Stated task
Reproduce the listing below with every occurrence of "screenshot" replaced by "image" and all other text unchanged, omitting the pictures.

The input
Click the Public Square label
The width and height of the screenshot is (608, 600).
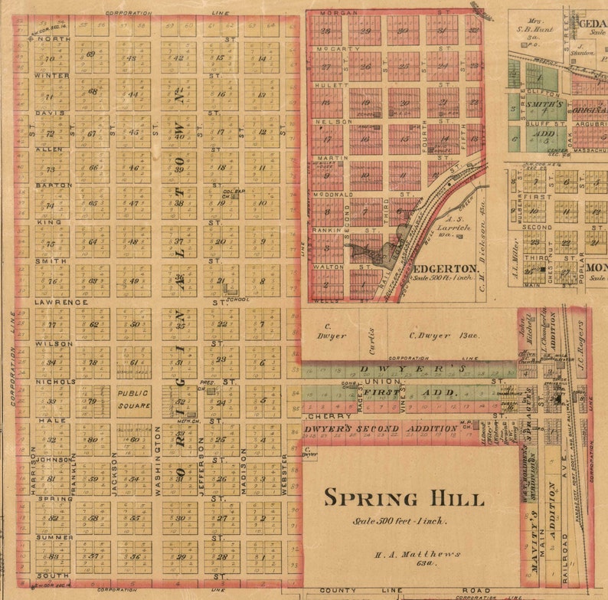click(x=134, y=398)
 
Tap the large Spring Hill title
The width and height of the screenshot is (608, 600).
click(x=404, y=497)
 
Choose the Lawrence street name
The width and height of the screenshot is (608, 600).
click(x=60, y=302)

Answer for the task
Click the Public Square label
The width and height of the image is (608, 600).
click(x=134, y=398)
 
Tap the large Spring Hill title
The width and height of the image is (608, 600).
click(x=404, y=497)
 
Choose the Lawrence street name
The width and height of the image is (608, 600).
click(x=60, y=302)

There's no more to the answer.